Страница 91 из 105
— Воспитательном доме, ваше императорское величество? Пожалуй, ничего, кроме восторженных дифирамбов господина Бецкого и тех из воспитанников, которые стали украшением придворного театра и Академии трёх знатнейших художеств.
— Вы опять о том же, Катерина Ивановна, и на этот раз в отношении простонародья. Вот видите, вы сами подтвердили мои опасения, что занятия искусством снимают преграды между сословиями, а такое недопустимо. Каждый должен знать своё место в обществе и ограничиваться пространством, выделенным его сословию. Порядок — вот что должно быть прежде всего! И, думаю, что в этом император меня полностью поддержит, не правда ли?
— Ваше величество, мне не приходилось слышать высказываний императора на сей счёт.
— Мне тоже. Но я знаю направление его мыслей. Оно всегда было полностью мне открыто, просто не было возможности поддержать его должным образом. Зато теперь! Это станет настоящей моей империей, и вы мне в том будете помогать, не правда ли?
— Воля императрицы не может не быть для меня законом.
— И руководством к действию, Катерина Ивановна. Мы слишком много времени потратили впустую, не заботясь о прямых нуждах нашего общества.
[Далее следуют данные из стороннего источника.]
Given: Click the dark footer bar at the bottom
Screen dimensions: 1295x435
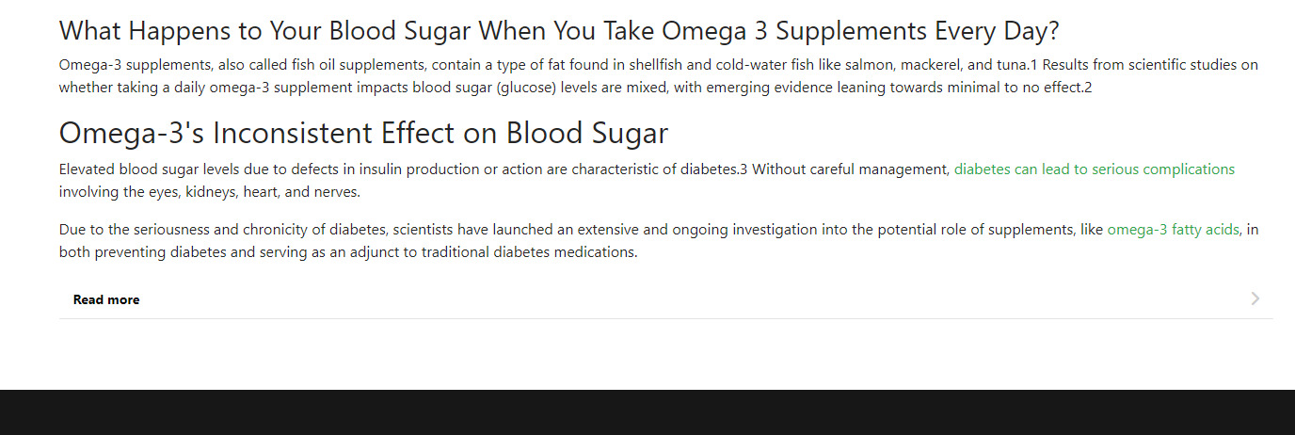Looking at the screenshot, I should click(648, 412).
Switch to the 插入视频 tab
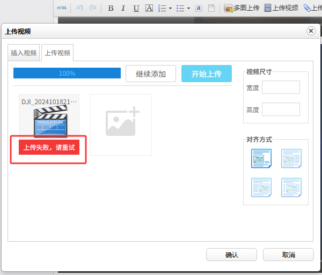 coord(24,53)
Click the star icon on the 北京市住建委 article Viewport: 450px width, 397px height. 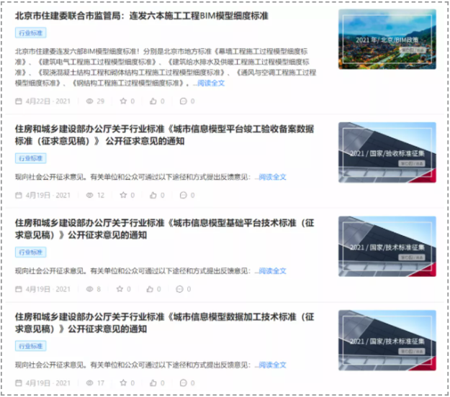(122, 101)
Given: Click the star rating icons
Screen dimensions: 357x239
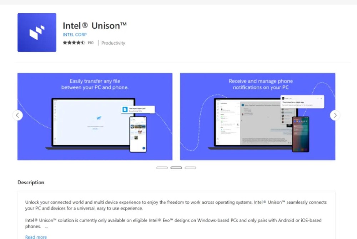Looking at the screenshot, I should tap(74, 43).
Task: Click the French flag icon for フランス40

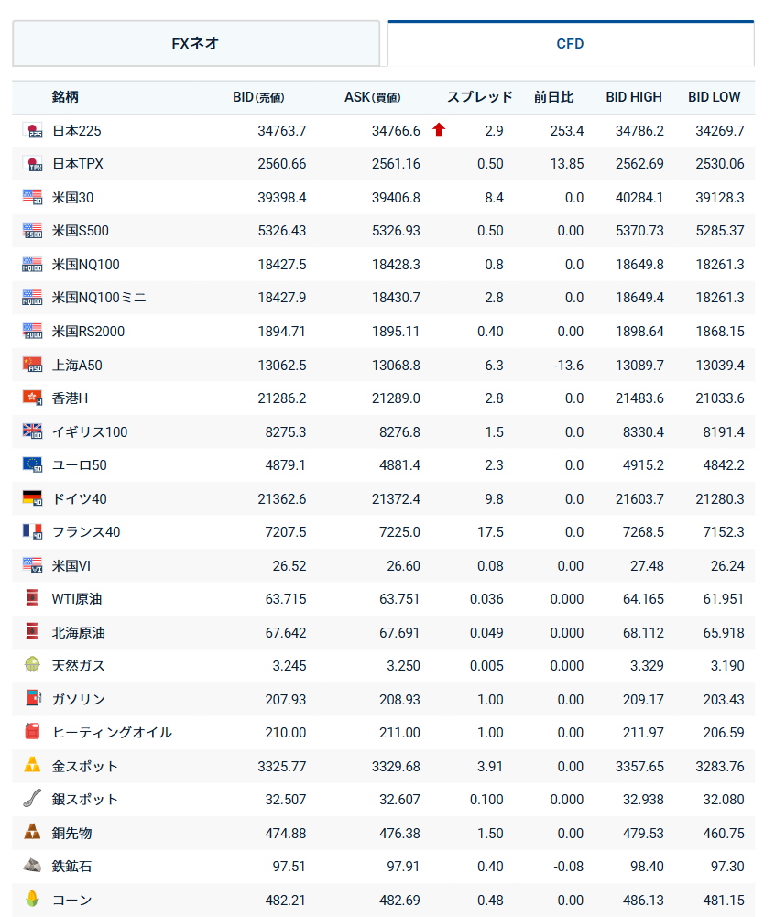Action: 32,531
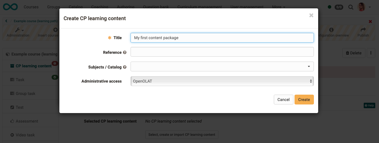Screen dimensions: 379x143
Task: Click the Reference help question-mark icon
Action: click(x=125, y=52)
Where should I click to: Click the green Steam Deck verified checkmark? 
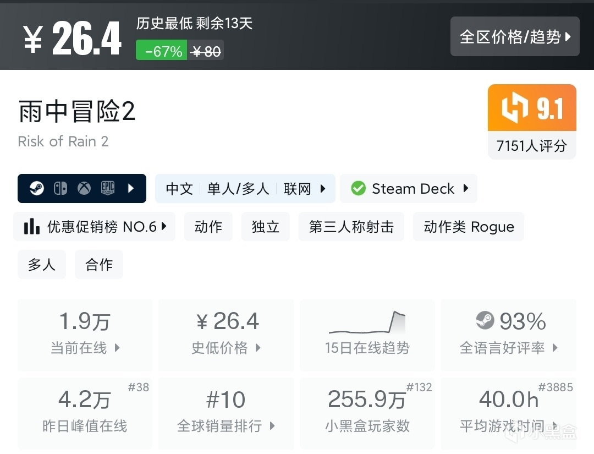click(x=358, y=189)
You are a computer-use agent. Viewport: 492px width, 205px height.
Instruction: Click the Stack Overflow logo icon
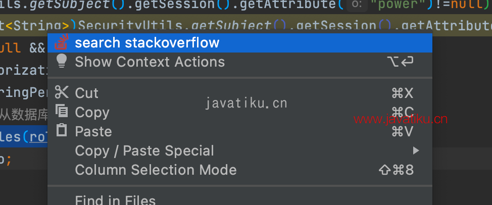61,42
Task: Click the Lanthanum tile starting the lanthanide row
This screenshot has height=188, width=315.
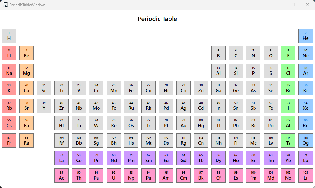Action: click(61, 158)
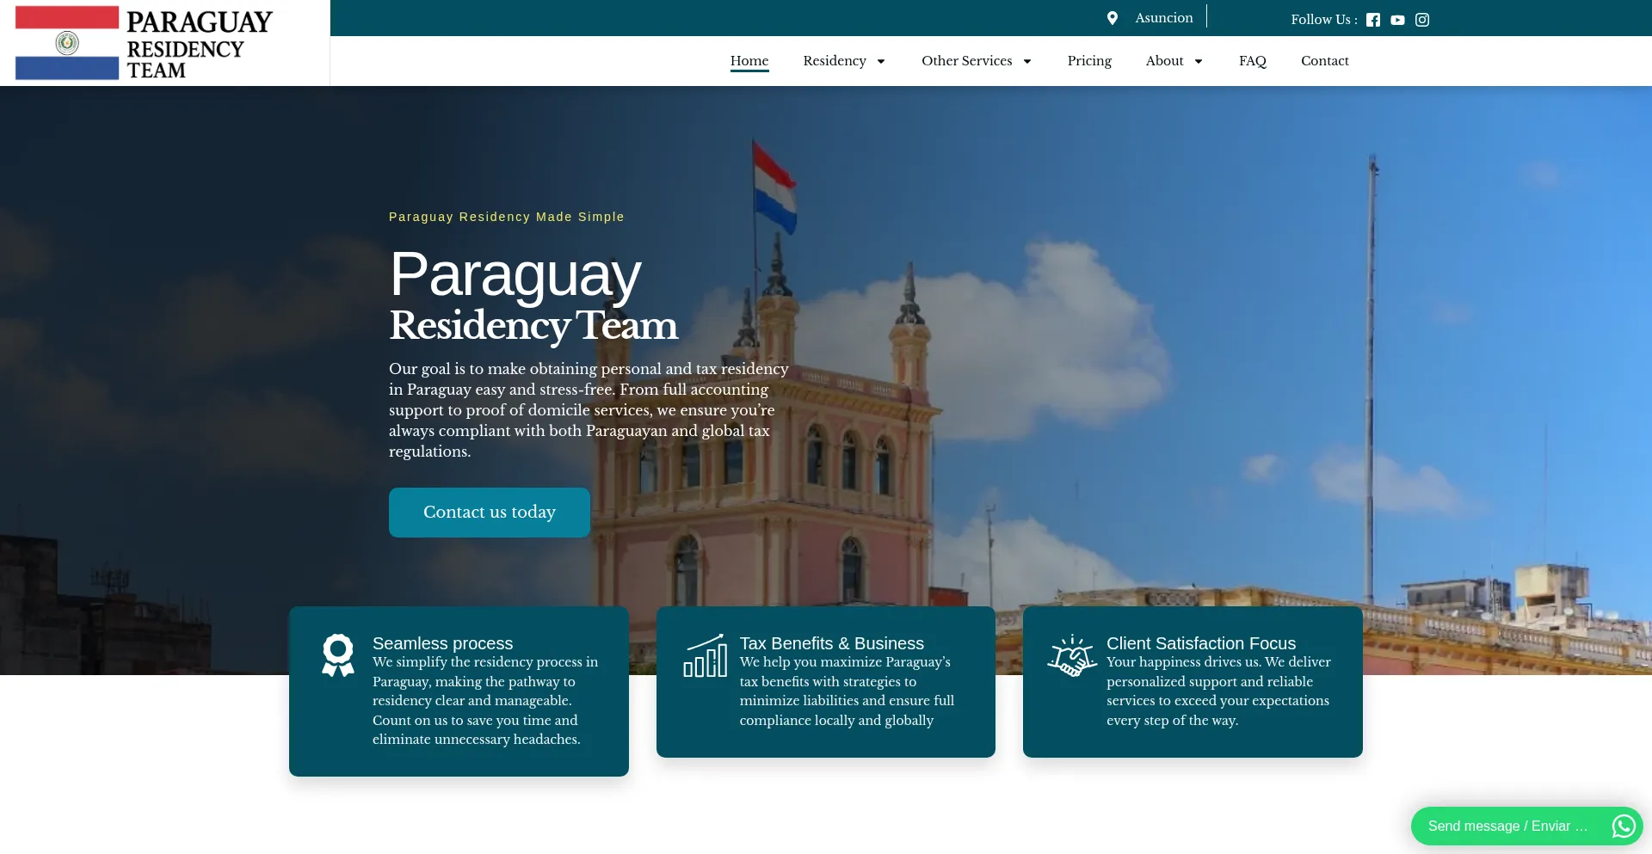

Наши сеансы /портрета императрицы Марии Фёдоровны/ происходили после обеда, так что император и его два сына, Александр и Константин, обыкновенно присутствовали. Августейшие посетители не стесняли меня ничуть, потому что император, единственный, кто бы мог меня стеснять, был очень со мною любезен. Однажды, когда подали кофе и когда я была уже у мольберта, он сам принёс мне чашку и ждал, чтобы я выпила её содержимое и вернула ему. Правда, в другой раз я была свидетельницей довольно дикой сцены. Я была занята устройством ширмы за императрицей, дабы получить спокойный фон. В минуту отдыха Павел начал делать тысячи прыжков, совсем как обезьяна; он царапал и скрёб ширму и делал вид, что на неё взбирается. Игра сия продолжалась не малое время. Александр и Константин, по-видимому, страдали, смотря на отца, проделывающего столь нелепые шутки перед иностранкою; и, признаться, мне самой было неловко за него.
Из «Записок» художницы Виже-Лебрен.
— Государь, надеюсь, вас порадует известие, что над задачами образования девочек мы работаем в полной комитиве с Катериной Ивановной. Нелидова вполне поддерживает мои соображения и, мне кажется, вполне обрела себя в новых обязанностях.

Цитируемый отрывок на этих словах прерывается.